Christopher Sahnwaldt schrieb:
I'm pretty new to MediaWiki and I'm not sure
if I understand
this correctly... Here's my attempt at spelling it out in a bit
more detail:
When a user edits a page and sends the new text to the
server, the server / the RDF extension parses the text, extracts
the desired data and saves it in a RDF store.
I hope I got that about right - please correct me if not!
More or less - the parser parses the text, and hands the bit that is RDF
(turtle) to the RDF-Extension for analysis. It analyzes the statements and would
save it to the database (this is not yet implemented).
Now when I think about the pros and cons of having
this
process run integrated in MediaWiki or on a different server,
a few questions come up... again, I'm new to MediaWiki,
so these may be newbie questions... :-)
How much parsing does MediaWiki currently do when it stores
new text for an article? Are templates expanded / transcluded?
There is a preprocessor that expands all templates recursively. After that, the
real "parser" (read: munger) is invoked to turn wiki text into HTML.
In the case of a "semantified" infobox, the substitution process would generate
RDF/Turtle statements using the template parameters.
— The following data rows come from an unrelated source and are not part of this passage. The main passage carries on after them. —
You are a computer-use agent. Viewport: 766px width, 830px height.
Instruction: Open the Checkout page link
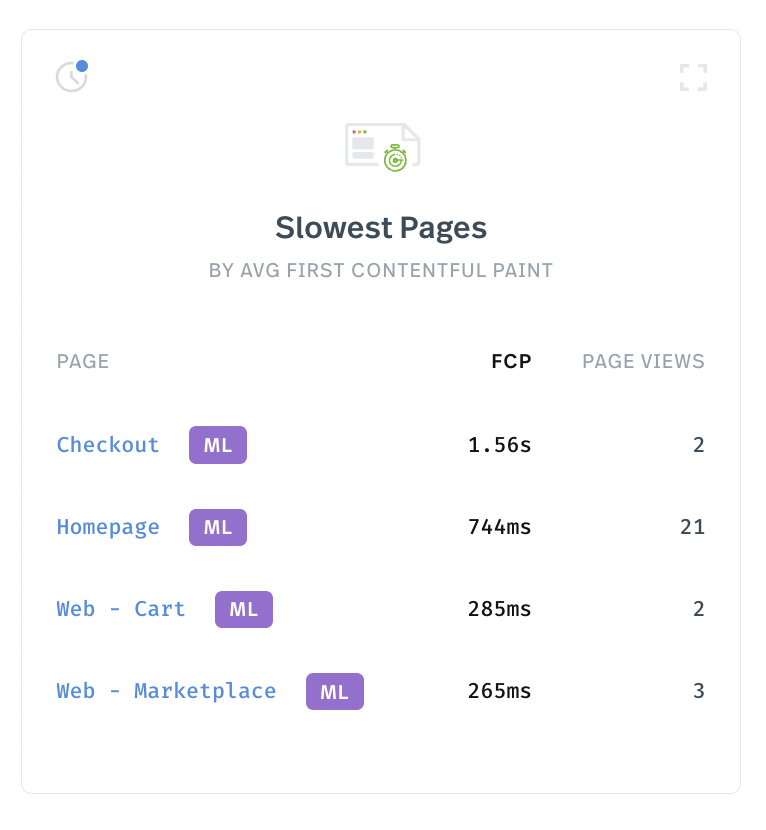click(x=108, y=445)

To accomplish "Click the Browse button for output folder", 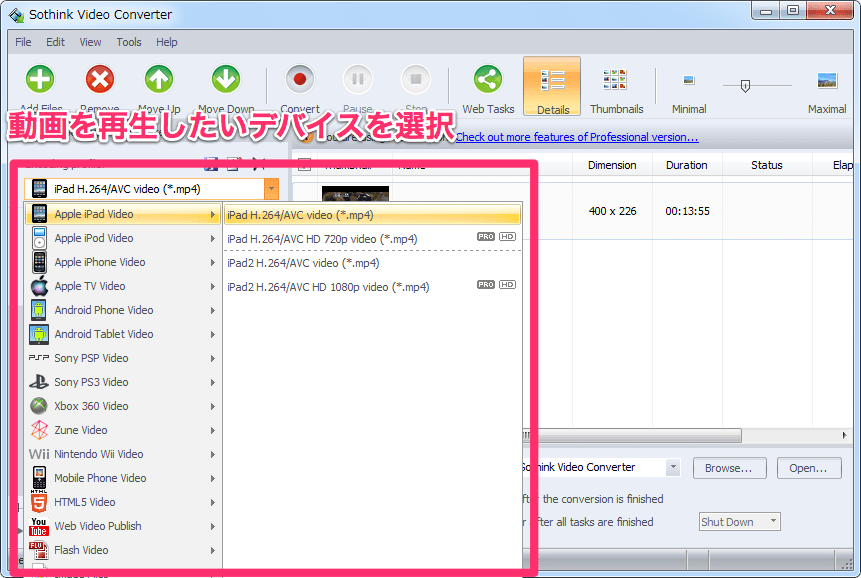I will click(x=729, y=467).
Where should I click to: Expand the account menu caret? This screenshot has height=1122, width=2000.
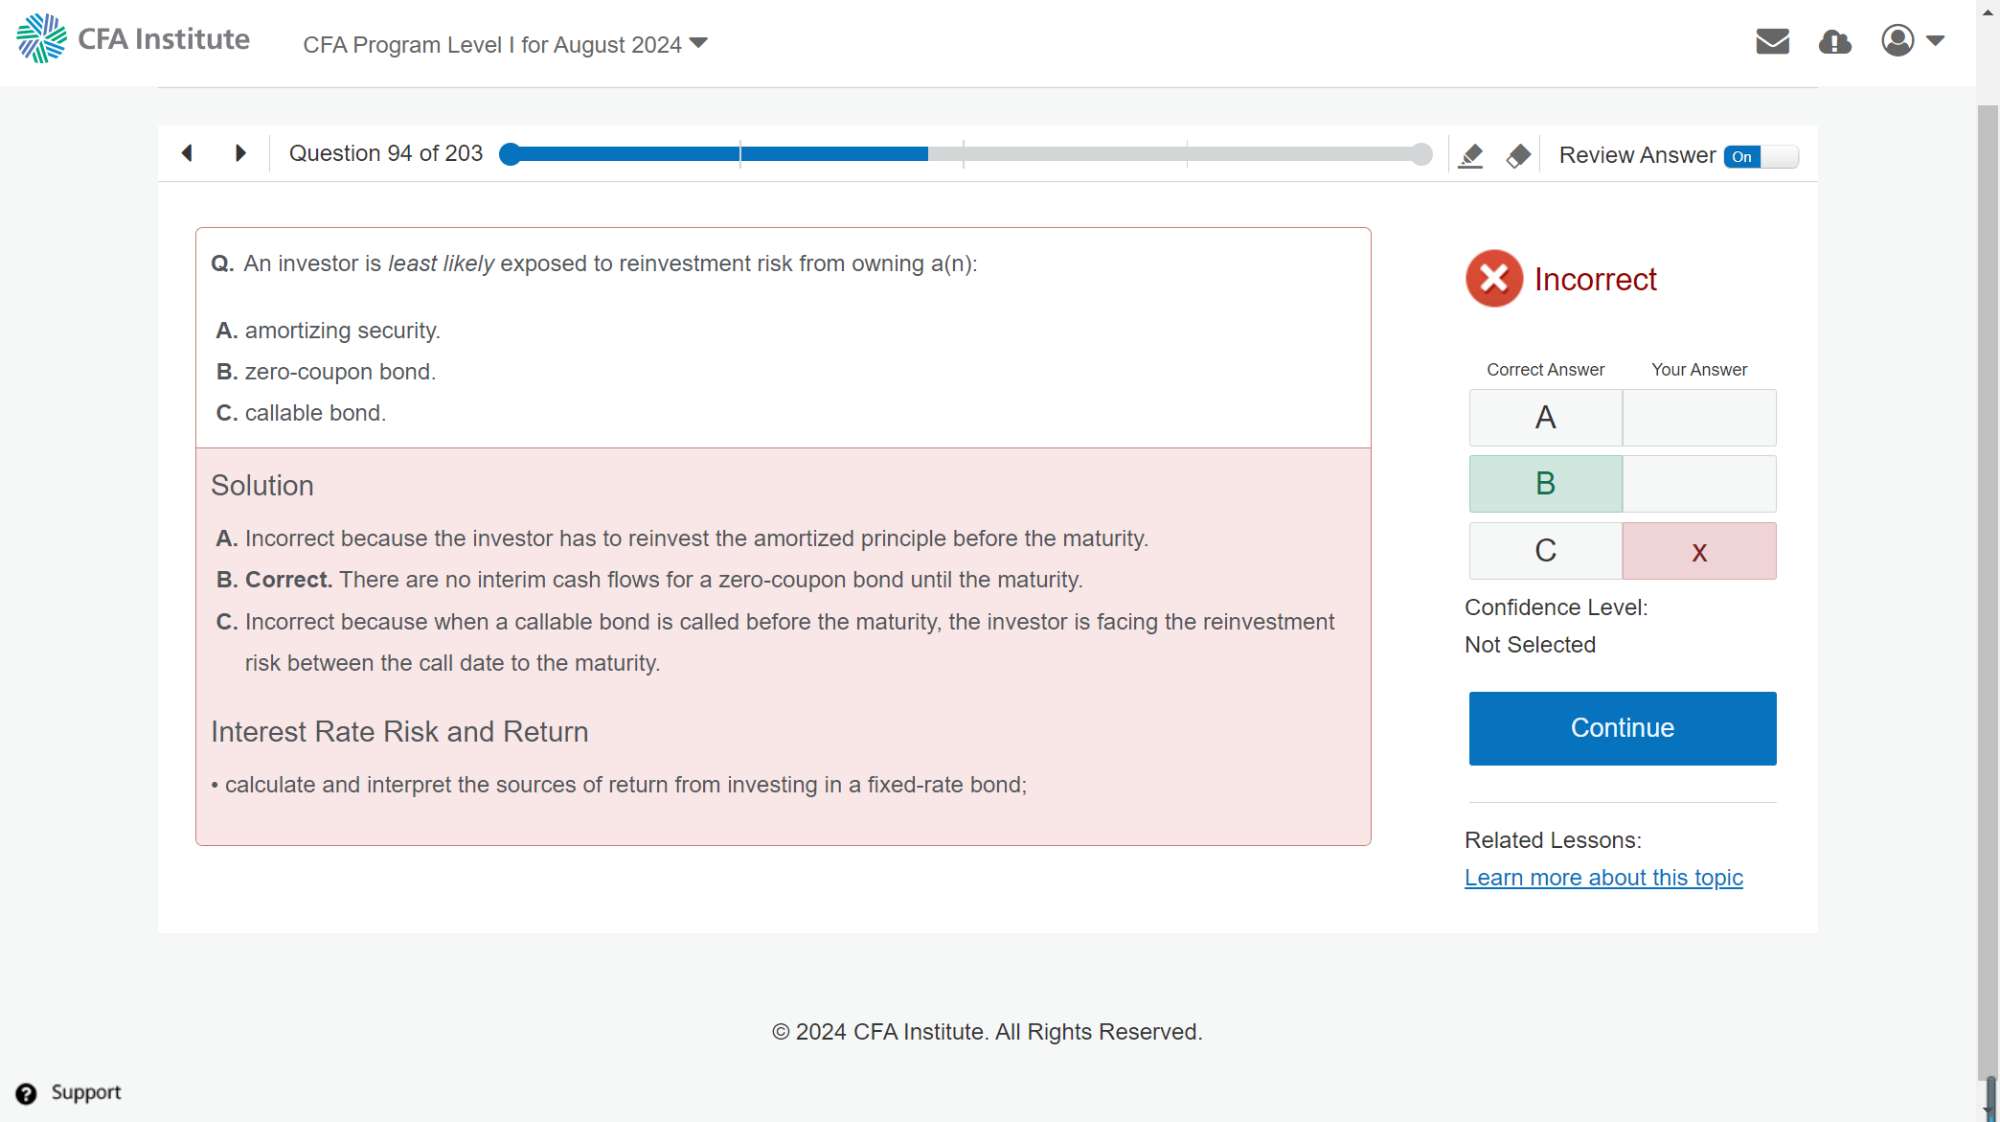pos(1935,41)
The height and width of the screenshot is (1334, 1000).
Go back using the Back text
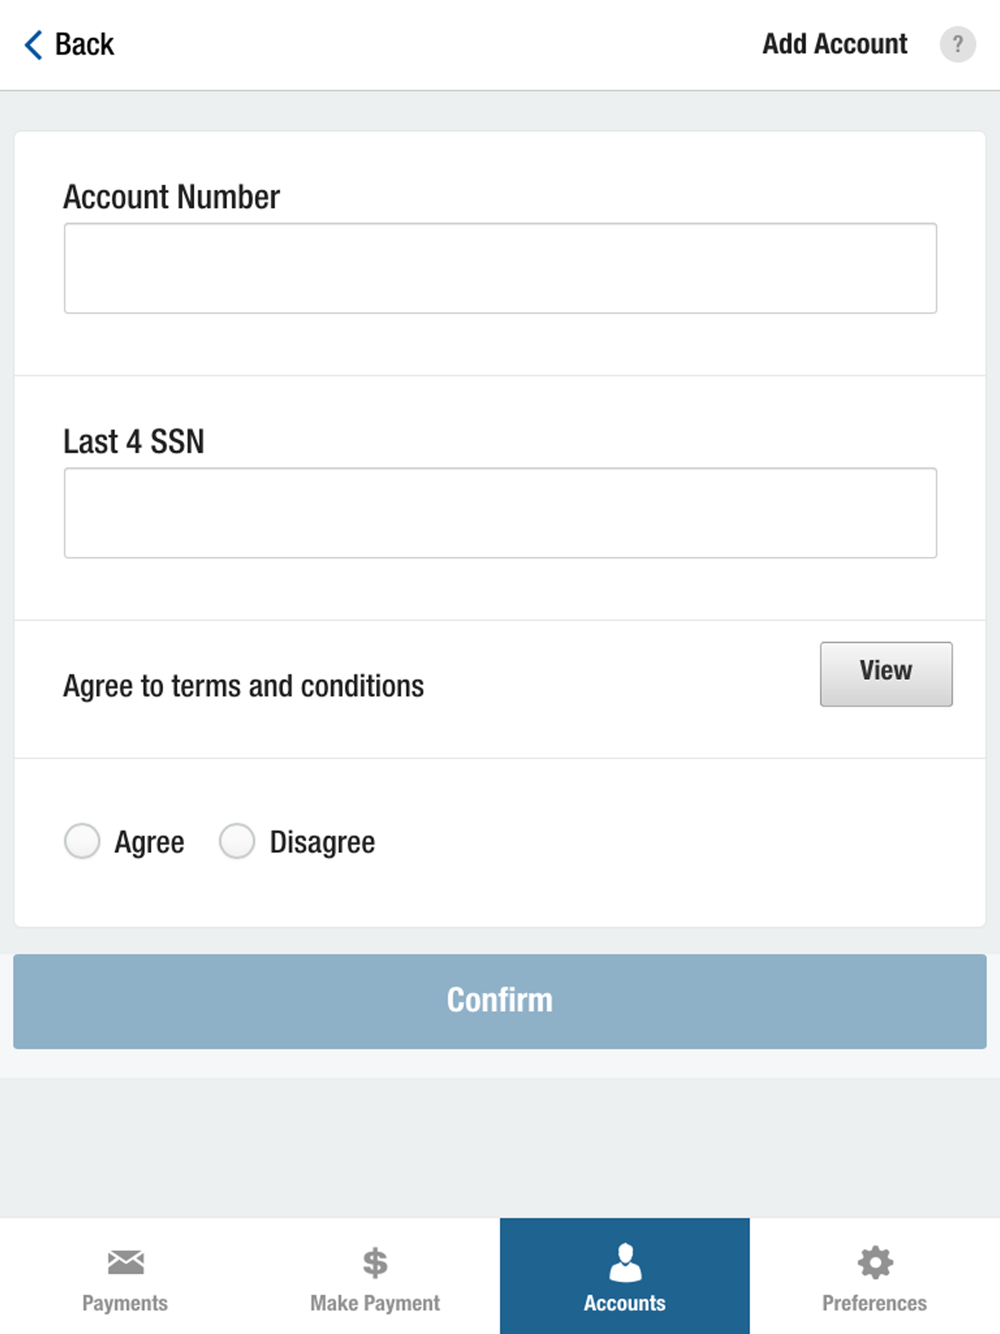(x=84, y=45)
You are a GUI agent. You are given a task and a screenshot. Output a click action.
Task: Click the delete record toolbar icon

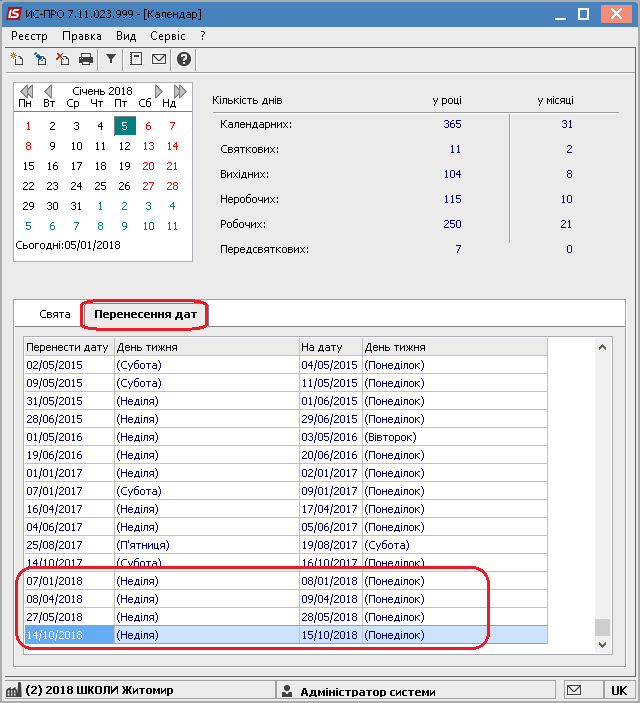pos(63,59)
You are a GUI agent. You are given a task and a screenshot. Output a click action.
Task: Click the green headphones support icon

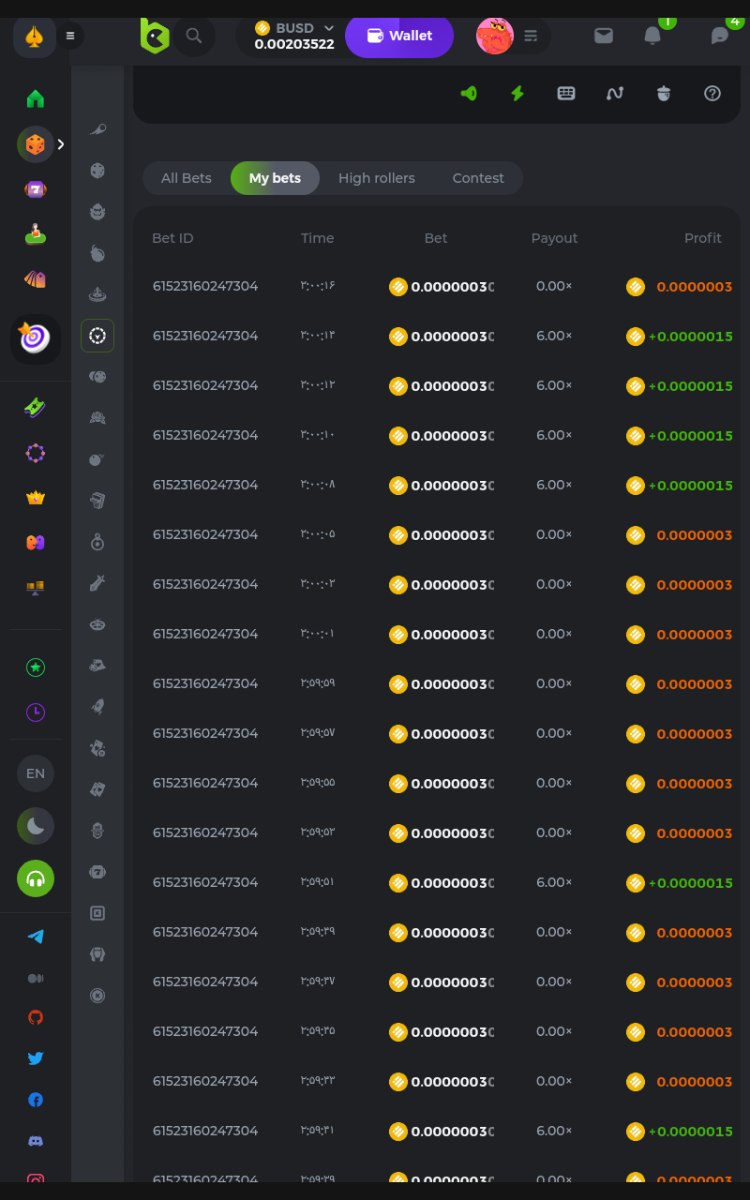pyautogui.click(x=35, y=878)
These would in turn be
handed to the RDF extension, which would write the resulting triples to the
database.
How are updates distributed? Do subscribers regularly
poll
the server for recent changes? Or is there some kind of
store-and-forward / publish-subscribe?
There is the RSS/Atom feed (human readable, not easy to parse), and an OAI-PMH
interface ("life update feed"). There's also the web API for polling data in
a
machine readable form, and there's the RC ("recent changes") channel on IRC
(human readable, can't be parsed reliably). True XMPP based pubsub is being
worked on, see <http://brightbyte.de/page/RecentChanges_via_Jabber>.
-- daniel